The PointMan technology is part of EKF Molecular Diagnostics, which is essentially a kit manufacturer. That division also has a sister company, Selah Genomics, a CLIA-certified reference laboratory that uses NGS technology and has partnered with other firms to develop a clinical support tool for colon cancer.
EKF Molecular Diagnostics' PointMan was also featured in a poster presented at the Circulating Nucleic Acids in Plasma and Serum conference in Berlin last month, Webb said. Work by a group at Kanazawa University Hospital in Japan on a small sample showed that about 91 percent of T790M mutations detected in tumor tissues had concordant mutations in plasma, concluding that "PointMan is a useful method for determining plasma EGFR T790M."
Ultimately, T790M detection may be important for future companion diagnostics for personalized third-generation chemotherapeutic drugs, such as Astra Zeneca's AZD9291 and Clovis' rociletinib. These are the first tyrosine kinase inhibitors that are believed to be effective when a patient has the T790M variant, and these drugs are in trials and are under expedited US Food and Drug Administration review, Webb said. Roche filed for pre-market approval for the Cobas EGFR Mutation Test v2 as a companion diagnostic for ADZ9291 in July, as previously reported. Meanwhile, Clovis was reported to be evaluating Sysmex Inostics' BEAMing assay for blood-based detection.
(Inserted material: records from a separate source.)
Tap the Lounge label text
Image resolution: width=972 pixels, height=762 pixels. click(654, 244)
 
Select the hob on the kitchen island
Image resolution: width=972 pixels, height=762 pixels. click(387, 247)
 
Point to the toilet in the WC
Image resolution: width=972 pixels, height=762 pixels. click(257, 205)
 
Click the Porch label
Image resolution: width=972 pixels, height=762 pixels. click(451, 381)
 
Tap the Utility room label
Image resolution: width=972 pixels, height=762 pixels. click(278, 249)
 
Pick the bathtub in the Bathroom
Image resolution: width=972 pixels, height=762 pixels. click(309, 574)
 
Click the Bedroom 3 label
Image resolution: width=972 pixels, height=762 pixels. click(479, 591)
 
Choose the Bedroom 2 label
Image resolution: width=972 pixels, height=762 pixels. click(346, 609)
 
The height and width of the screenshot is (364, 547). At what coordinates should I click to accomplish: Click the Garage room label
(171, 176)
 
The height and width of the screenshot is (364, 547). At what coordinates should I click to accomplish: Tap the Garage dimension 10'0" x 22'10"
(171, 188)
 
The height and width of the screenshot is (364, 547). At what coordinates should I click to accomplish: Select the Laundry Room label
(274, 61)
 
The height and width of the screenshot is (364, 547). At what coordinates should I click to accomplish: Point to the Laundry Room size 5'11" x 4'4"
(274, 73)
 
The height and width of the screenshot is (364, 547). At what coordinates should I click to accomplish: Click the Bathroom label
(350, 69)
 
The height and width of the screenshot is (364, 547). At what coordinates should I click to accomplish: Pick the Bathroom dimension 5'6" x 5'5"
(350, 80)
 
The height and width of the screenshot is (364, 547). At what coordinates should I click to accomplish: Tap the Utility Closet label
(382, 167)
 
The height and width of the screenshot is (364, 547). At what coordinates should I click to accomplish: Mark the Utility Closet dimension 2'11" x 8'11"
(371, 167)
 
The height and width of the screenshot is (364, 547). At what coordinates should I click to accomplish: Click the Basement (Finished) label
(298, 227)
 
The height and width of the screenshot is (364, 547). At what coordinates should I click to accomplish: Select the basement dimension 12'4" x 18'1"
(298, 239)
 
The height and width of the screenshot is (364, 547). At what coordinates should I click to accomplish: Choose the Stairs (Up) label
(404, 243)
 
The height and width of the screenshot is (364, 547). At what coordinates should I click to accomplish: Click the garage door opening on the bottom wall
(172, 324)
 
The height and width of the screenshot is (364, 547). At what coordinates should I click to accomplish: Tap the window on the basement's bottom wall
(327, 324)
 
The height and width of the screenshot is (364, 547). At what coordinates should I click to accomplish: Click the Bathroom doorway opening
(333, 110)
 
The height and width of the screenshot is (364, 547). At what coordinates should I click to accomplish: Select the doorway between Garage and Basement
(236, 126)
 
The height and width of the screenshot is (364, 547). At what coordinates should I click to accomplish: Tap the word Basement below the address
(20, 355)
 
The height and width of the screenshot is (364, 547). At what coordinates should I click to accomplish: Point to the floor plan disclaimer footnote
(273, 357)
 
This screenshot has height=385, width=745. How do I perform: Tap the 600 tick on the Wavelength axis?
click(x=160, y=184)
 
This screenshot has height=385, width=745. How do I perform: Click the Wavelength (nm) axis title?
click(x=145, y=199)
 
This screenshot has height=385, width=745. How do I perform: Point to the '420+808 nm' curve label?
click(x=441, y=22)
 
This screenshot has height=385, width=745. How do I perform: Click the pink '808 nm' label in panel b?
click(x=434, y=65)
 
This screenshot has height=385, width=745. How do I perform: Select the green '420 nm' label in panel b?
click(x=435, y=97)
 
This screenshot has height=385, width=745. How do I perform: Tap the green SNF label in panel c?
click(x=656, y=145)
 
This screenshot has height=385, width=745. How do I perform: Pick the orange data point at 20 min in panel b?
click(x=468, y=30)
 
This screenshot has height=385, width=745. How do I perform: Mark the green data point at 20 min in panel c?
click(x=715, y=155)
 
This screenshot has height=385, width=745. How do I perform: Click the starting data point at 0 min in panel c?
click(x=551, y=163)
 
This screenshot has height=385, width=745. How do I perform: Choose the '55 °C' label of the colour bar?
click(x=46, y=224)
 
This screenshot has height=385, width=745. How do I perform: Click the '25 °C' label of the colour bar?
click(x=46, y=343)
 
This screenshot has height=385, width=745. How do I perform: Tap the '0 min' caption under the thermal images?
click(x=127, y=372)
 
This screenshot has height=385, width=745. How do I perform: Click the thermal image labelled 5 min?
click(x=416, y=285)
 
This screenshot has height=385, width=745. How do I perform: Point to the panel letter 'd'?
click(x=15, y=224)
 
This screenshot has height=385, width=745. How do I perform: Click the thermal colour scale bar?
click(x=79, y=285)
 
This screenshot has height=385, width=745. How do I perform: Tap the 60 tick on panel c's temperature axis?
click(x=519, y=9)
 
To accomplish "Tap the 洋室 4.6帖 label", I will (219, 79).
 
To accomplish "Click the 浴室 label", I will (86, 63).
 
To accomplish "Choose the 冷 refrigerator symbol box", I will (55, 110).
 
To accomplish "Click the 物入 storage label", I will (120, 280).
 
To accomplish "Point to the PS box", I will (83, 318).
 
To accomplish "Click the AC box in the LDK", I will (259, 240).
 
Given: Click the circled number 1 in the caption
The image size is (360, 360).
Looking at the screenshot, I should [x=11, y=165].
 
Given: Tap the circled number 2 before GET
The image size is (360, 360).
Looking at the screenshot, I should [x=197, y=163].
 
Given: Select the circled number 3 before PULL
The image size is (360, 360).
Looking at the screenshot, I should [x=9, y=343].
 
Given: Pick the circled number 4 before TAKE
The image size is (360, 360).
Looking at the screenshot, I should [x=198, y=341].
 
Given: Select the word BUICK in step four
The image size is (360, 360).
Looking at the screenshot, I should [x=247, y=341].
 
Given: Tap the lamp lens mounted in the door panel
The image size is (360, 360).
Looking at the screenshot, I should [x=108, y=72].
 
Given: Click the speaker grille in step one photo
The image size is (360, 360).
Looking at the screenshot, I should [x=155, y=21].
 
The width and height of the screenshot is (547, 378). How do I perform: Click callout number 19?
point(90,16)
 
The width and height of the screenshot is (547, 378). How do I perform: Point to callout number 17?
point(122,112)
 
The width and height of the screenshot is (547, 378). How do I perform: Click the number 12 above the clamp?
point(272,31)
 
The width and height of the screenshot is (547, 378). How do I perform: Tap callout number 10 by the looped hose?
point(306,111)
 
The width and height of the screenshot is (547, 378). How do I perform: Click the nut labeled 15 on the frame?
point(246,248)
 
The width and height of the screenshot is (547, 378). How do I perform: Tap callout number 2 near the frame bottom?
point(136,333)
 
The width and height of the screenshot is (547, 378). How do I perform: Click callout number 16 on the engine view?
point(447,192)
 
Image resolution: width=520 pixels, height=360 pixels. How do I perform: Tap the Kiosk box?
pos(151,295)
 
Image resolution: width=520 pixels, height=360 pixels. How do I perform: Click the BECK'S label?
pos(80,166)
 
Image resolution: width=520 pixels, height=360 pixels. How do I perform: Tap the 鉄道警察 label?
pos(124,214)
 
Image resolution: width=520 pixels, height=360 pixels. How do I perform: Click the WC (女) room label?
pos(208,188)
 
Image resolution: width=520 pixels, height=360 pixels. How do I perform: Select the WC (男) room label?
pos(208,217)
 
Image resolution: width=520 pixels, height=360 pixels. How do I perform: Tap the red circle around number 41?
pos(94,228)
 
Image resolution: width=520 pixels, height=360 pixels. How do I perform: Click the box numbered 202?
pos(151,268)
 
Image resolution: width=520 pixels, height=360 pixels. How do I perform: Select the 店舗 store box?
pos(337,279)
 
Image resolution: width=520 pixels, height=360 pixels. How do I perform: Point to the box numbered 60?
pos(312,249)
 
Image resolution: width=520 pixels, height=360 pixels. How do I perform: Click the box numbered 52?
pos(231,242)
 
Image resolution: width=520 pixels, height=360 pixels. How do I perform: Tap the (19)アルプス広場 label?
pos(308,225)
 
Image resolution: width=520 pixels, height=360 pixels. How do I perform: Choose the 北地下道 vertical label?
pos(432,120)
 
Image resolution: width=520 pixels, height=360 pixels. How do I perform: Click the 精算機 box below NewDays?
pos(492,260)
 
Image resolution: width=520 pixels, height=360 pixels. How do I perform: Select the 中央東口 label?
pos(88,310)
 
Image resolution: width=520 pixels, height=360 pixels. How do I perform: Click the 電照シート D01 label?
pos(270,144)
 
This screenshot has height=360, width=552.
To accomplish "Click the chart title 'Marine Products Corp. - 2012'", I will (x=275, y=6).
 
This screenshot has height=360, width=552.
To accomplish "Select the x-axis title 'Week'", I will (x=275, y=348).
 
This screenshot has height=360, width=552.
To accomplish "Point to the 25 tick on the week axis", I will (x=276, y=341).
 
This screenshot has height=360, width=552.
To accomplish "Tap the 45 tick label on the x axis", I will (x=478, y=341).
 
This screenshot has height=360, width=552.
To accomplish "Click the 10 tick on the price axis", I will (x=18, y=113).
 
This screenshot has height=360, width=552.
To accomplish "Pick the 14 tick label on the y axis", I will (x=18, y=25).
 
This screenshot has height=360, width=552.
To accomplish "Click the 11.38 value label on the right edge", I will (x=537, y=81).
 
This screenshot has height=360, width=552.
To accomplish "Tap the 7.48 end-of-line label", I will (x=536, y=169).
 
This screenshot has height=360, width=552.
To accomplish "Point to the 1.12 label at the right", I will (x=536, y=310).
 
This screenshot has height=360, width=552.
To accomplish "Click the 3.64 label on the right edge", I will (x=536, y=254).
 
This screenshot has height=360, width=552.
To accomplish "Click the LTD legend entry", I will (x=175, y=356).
EKF Molecular Diagnostics will also seek FDA approval for PointMan. Webb said the firm is working on research and clinical trials, and plans to have the test available in Europe later this year, aiming to head down the path to 510(k) submission in the next 12 to 18 months.
"We're not the final endpoint detection, so we'd look to have this work probably done in partnership," Webb said, noting that the firm is in ongoing discussion with other companies.